For the backstory on Walquist, see my blogpost “I Sing the Penalty Electronic – Part Deux,” 2/25/19; for Cotroneo, see my blogpost “Getting Shifty – Redivivus,” 6/24/24.

But IRS will pick up the $2500 Section 6673 frivolity chop Judge Nega lays on first-timer Bushlow. True, Judge Nega says he warned Bushlow at calendar call to drop the frivolity. At trial, though, Bushlow kept on frivoling. So now is there no more free kick? Is a calendar call warning sufficient to put petitioners on notice, when IRS never asked for the Section 6673 chop and the penalty is amerced in petitioner’s first appearance in Tax Court?

Taishoff says it’s a many times told tale I’m telling, but is there no guardrail for Section 6673 mulcts? Before you jump up, reader, demanding whether judges are not to control their courtrooms, of course judges must have widest possible discretion to restrain obstructive or contumacious conduct, whether any such be in writing or by word of mouth or physical gesture. All that said, I submit there must be some limit, however widely cast, so that a petitioner can gauge when word and deed are hazardous to their wallet. I expect some litigant will test that limit.

GOOD VIBIRATIONS

In Uncategorized on 07/16/2026 at 16:18

No, not a misspelling of the 1966 Brian Wilson 90-hour extravaganza. Rather, I comment on a sixteen (count ’em, sixteen) year-old deficiency case that is still dealing with discovery. As I’ve often remarked before, I’ve paid good money for whiskey younger than Harvey Birdman & Diane Birdman, et al., Docket No. 28897-10, filed 7/16/26.

Harv & Diane want sanctions and discovery from nonparty witness the  Virgin Islands Bureau of Internal Revenue, so I infer this is another long-running Section 932 unguided Congressional largesse bestowed upon avowed residents of our Insolvent Islands in the Sun.

Ch J Patrick J. (“Scholar Pat”) Urda, imperturbable, tells VIBIR to respond.

But take heart, reader; trial is scheduled to begin in October. 

“WE DON’T NEED NO STINKIN’ REGULATION”

In Uncategorized on 07/15/2026 at 19:30

Ex-Ch J Kathleen (“TBS = The Big Shillelagh”) Kerrigan and her colleagues are far too well-bred to use such language as first hereinabove appears at the head hereof (as my expensive ex-colleagues would say), but that is the gist of Siemens Medical Solutions USA, Inc. and Consolidated Subsidiaries, 167 T. C. 5, filed 7/15/26.
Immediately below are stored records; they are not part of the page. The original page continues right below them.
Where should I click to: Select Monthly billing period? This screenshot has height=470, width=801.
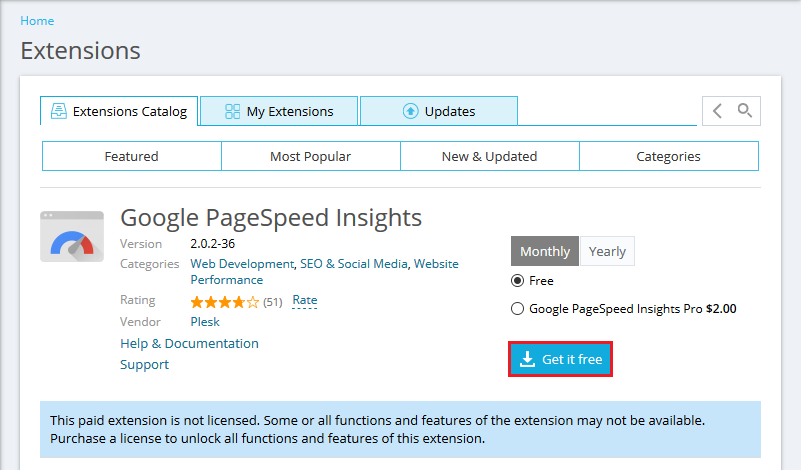tap(545, 251)
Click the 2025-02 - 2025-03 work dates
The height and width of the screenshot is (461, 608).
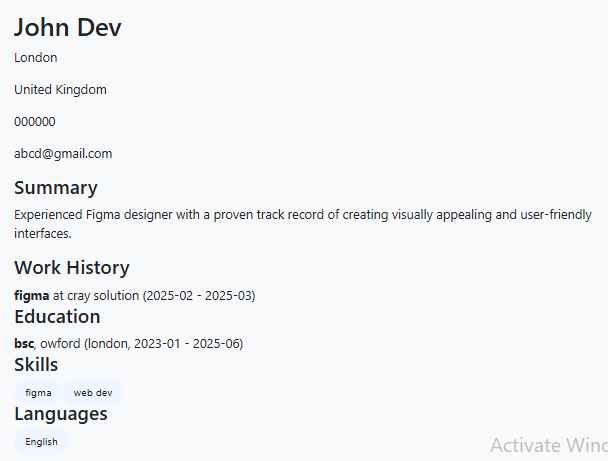coord(199,296)
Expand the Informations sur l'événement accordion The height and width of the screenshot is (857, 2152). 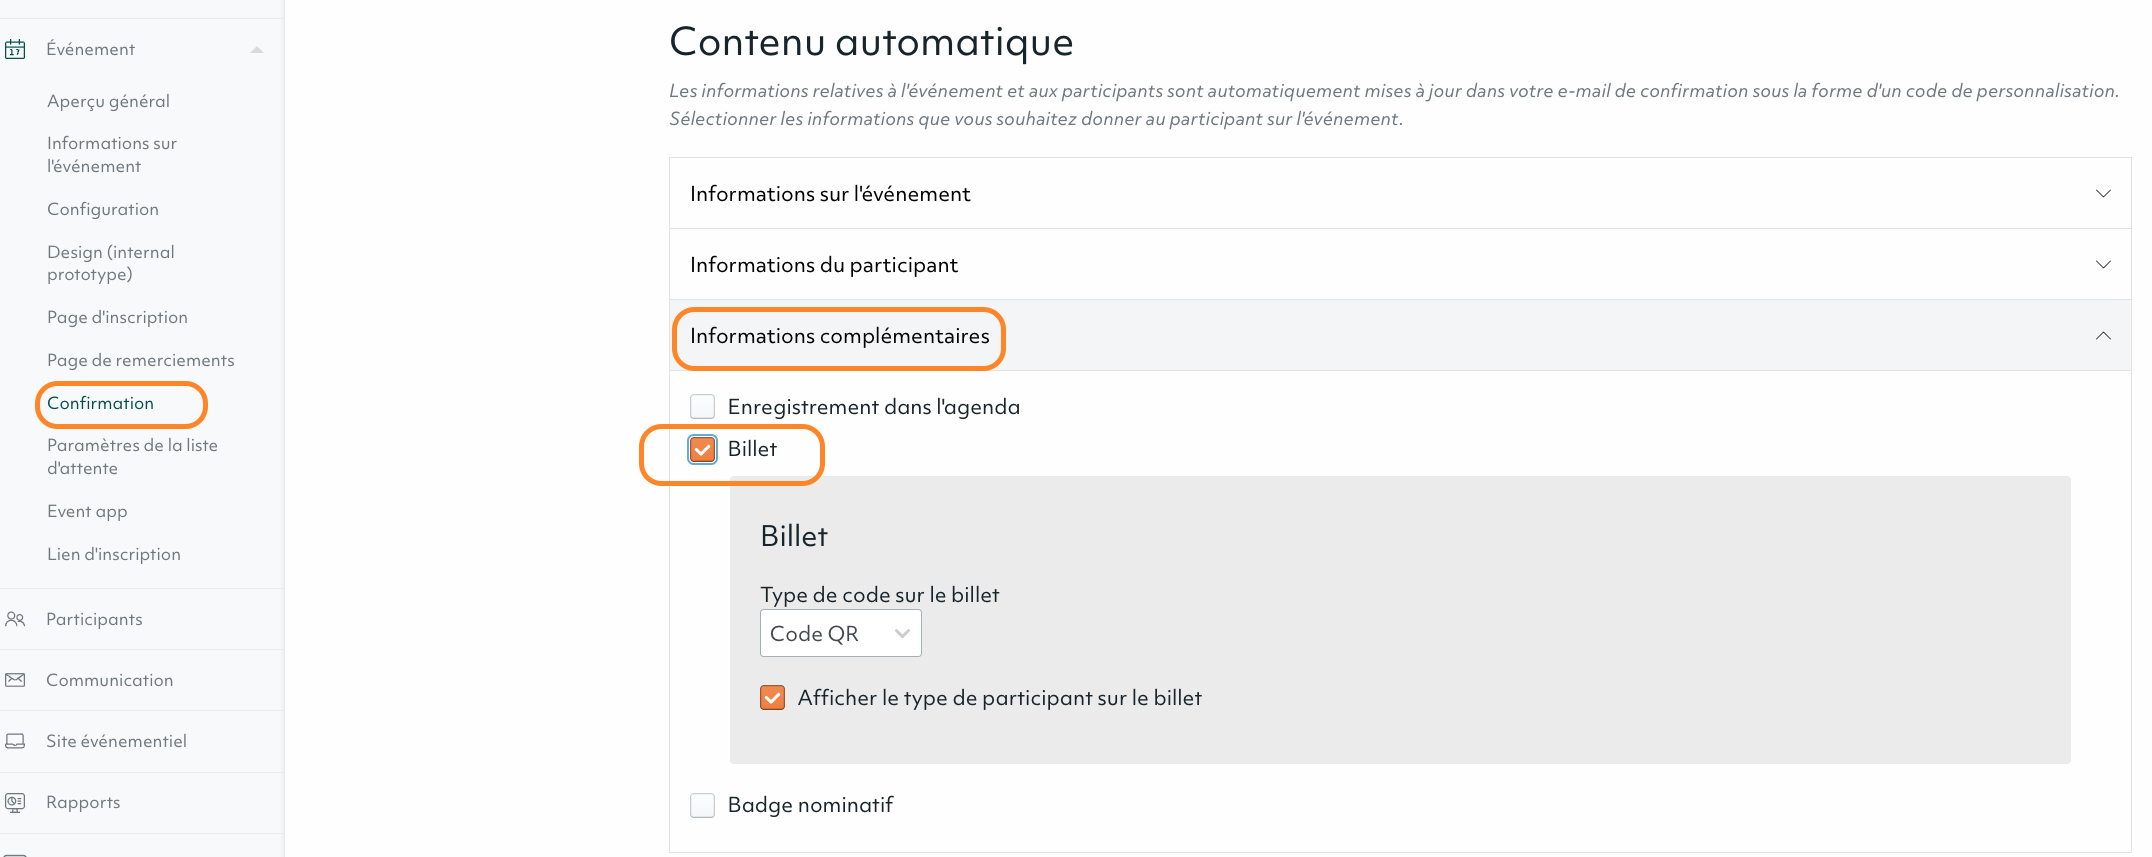(x=2103, y=193)
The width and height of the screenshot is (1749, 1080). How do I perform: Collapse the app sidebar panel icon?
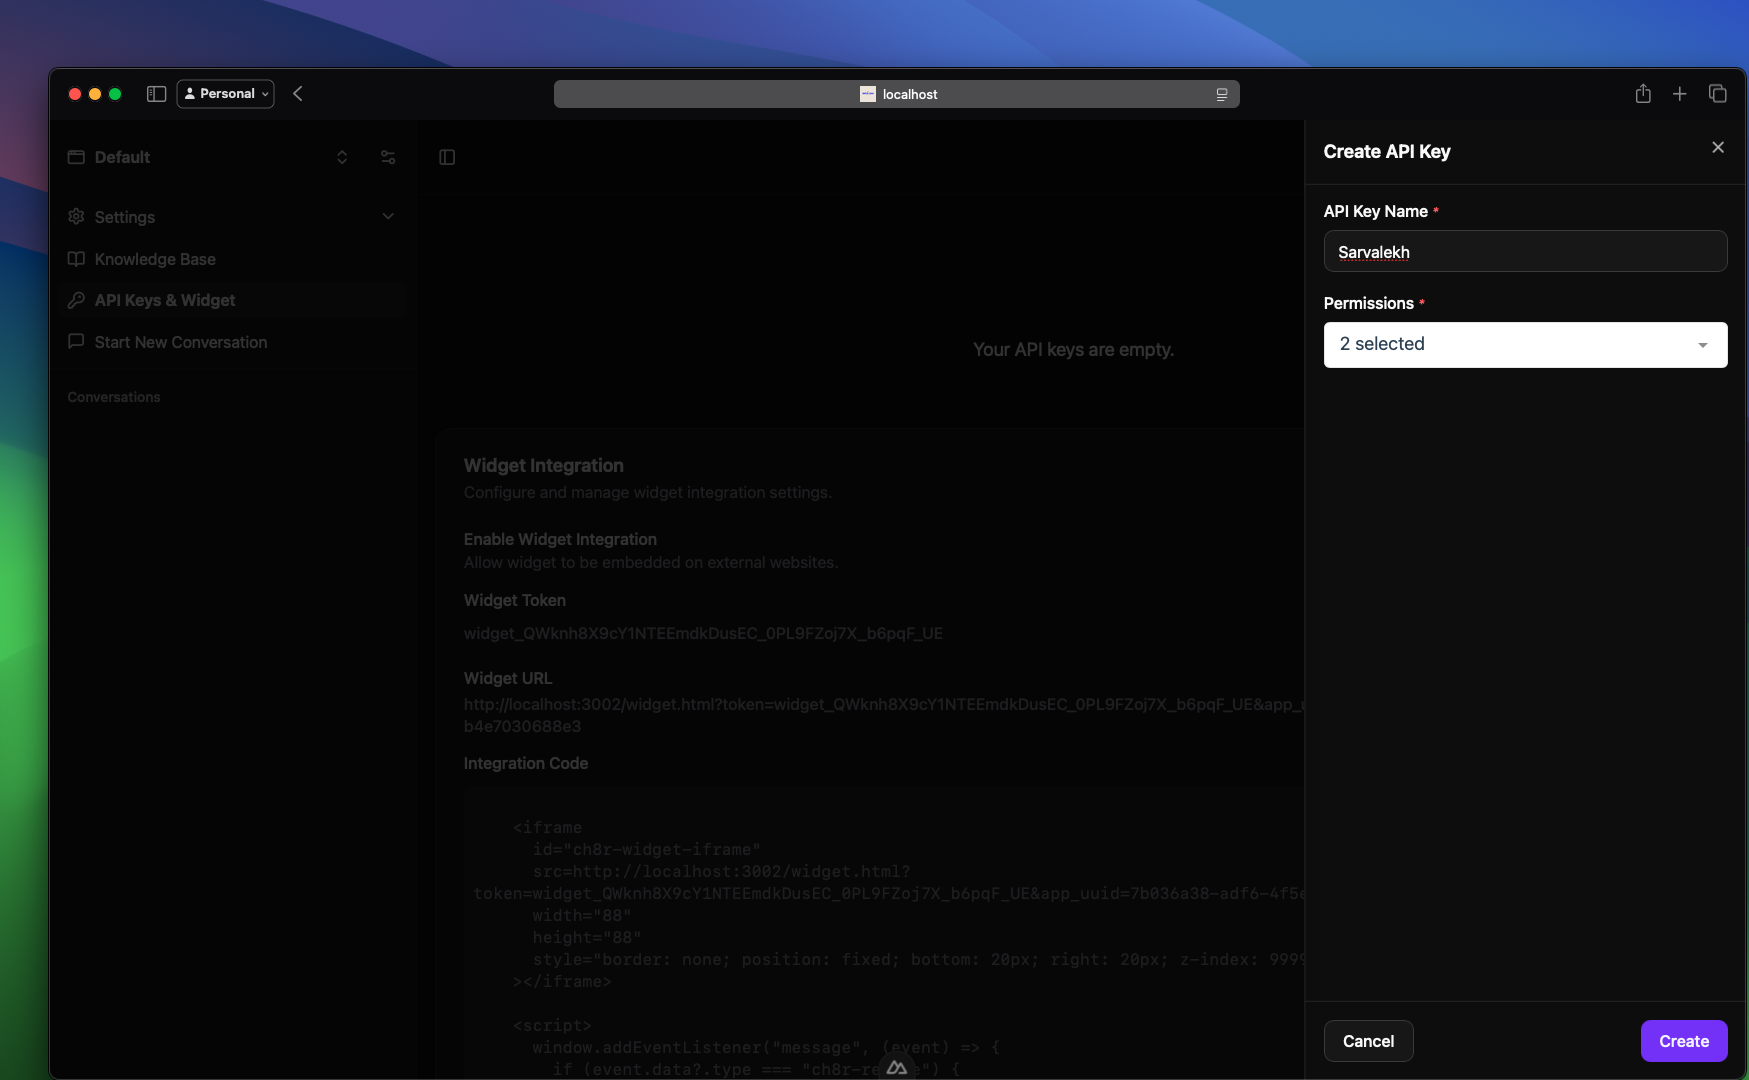pos(447,157)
Ex-C h J TBS follows Varian (see my blogpost “We Don’t Need No Stinkin’ Distributions,” 8/26/24) in dumping Reg. Section 1.245A-5T.  The multiple mismatches in TCJA affecting Sections 245A, 951A, and 965 (Mandatory Repatriation Tax) were Congress’ attempt to territorialize and deuniversalize CFC taxation and level the playing field for onshore-owned offshores.

IRS’ regulatory attempt to cut the freebie in half founders on Loper Bright.

“Section 245A allows a 100% deduction for qualifying distributions after December 31, 2017. Treasury’s adopted regulation disallows 50% of the deduction for distributions that Treasury admits satisfy the plain terms of the statute, using criteria that appear nowhere in the statute. This creates a contradiction, and the statute must prevail.” 167 T. C. 5, at pp. 15-16.

And every Tax Court Judge (except Judge Rose E. (“Cracklin’) Jenkins, who took no part) says “amen!”